Management of Advanced Ovarian Cancer: A Brief Insight into the Role of Neoadjuvant Chemotherapy Followed By Interval Debulking Surgery
Sunita Thapa, Lilian Onwanga, Cheng-Wen Jun*
Jiangsu Women's and Children Health Hospital, W&C Branch Hospital of Jiangsu Province Hospital Affiliated to Nanjing Medical University, 368 Jiang Dong Road, Nanjing, China
Ovarian cancer is a fatal gynecologic cancer and ranks as the seventh most common cancer in women worldwide. It can affect women of all ages but is typically seen in between 55-64 years. With no specific early signs and symptoms, most patients are diagnosed at a late stage and thus, associated with high mortality. The diagnosis is only confirmed pathologically following surgery or by cytological evaluation. Surgery accompanied by adjuvant chemotherapy has been the standard approach for managing ovarian cancer. However, the majority of the patients cannot undergo primary debulking due to old age, poor quality of life, huge tumor burden and ascites. Thus, over the recent years, neoadjuvant chemotherapy (NACT) accompanied by interval debulking surgery (IDS) has shown incredible results in the management of advanced ovarian cancer, especially in patients unfit for undergoing primary debulking.

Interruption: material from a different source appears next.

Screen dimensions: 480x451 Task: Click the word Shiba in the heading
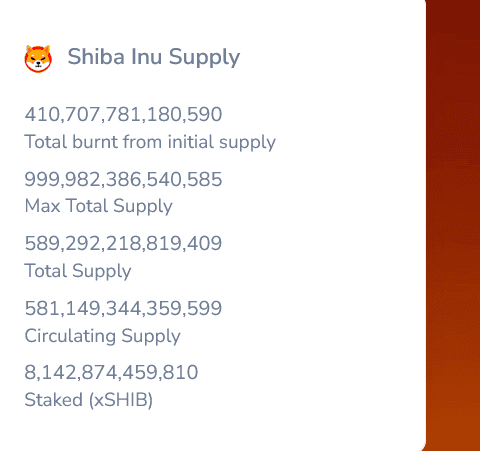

The progression-free survival between primary debulking surgery and NACT accompanied by IDS were reported almost similar with a lesser rate of perioperative morbidity and mortality reported in patients under NACT treatment regimen. Residual disease is a significant factor determining the patient's prognosis in ovarian cancer and various studies have reported that NACT treatment regimen helps to achieve a better rate of optimal cytoreduction and hence improves the quality of life. Proper selection of patients would be advantageous in individualizing the treatment regimen, which would help in improving patient's prognosis. Although there are strong evidences advocating for NACT treatment regimen, still some doubts exist and further research is still warranted.